The design of light-absorbent dyes with cheaper, safer, and more sustainable materials is one of the key issues for the future development of dye-sensitized solar cells (DSSCs). We report herein a theoretical investigation on a series of polypyridyl Fe(II)-based complexes of FeL2(SCN)2, [FeL3]2+, [FeL′(SCN)3]-, [FeL′2]2+, and FeL′′(SCN)2(L = 2,2′-bipyridyl-4,4′-dicarboxylic acid, L′ = 2,2′,2″-terpyridyl-4,4′,4″-tricarboxylic acid, L″= 4,4‴-dimethyl-2,2′ : 6′,2″ :6″,2‴-quaterpyridyl-4′,4″-biscarboxylic acid) by density functional theory (DFT) and time-dependent DFT (TD-DFT).
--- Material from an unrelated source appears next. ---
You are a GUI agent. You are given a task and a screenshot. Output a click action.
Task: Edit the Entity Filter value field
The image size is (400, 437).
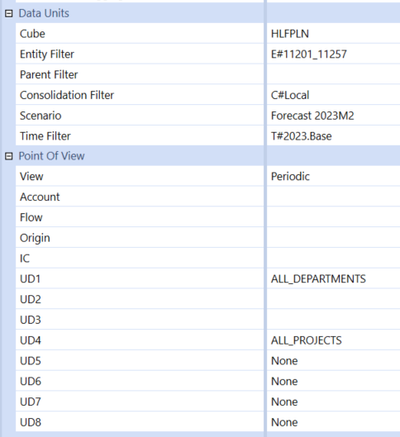[x=333, y=54]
Molecular geometries, electronic structures, and optical absorption spectra are predicted in both the gas phase and methyl cyanide (MeCN) solution. Our results show that polypyridyl Fe(II)-based complexes display multitransition characters of Fe → polypyridine metal-to-ligand charge transfer and ligand-to-ligand charge transfer in the range of 350–800 nm. Structural optimizations by choosing different polypyridyl ancillary ligands lead to alterations of the molecular orbital energies, oscillator strength, and spectral response range. Compared with Ru(II) sensitizers, Fe(II)-based complexes show similar characteristics and improving trend of optical absorption spectra along with the introduction of different polypyridyl ancillary ligands.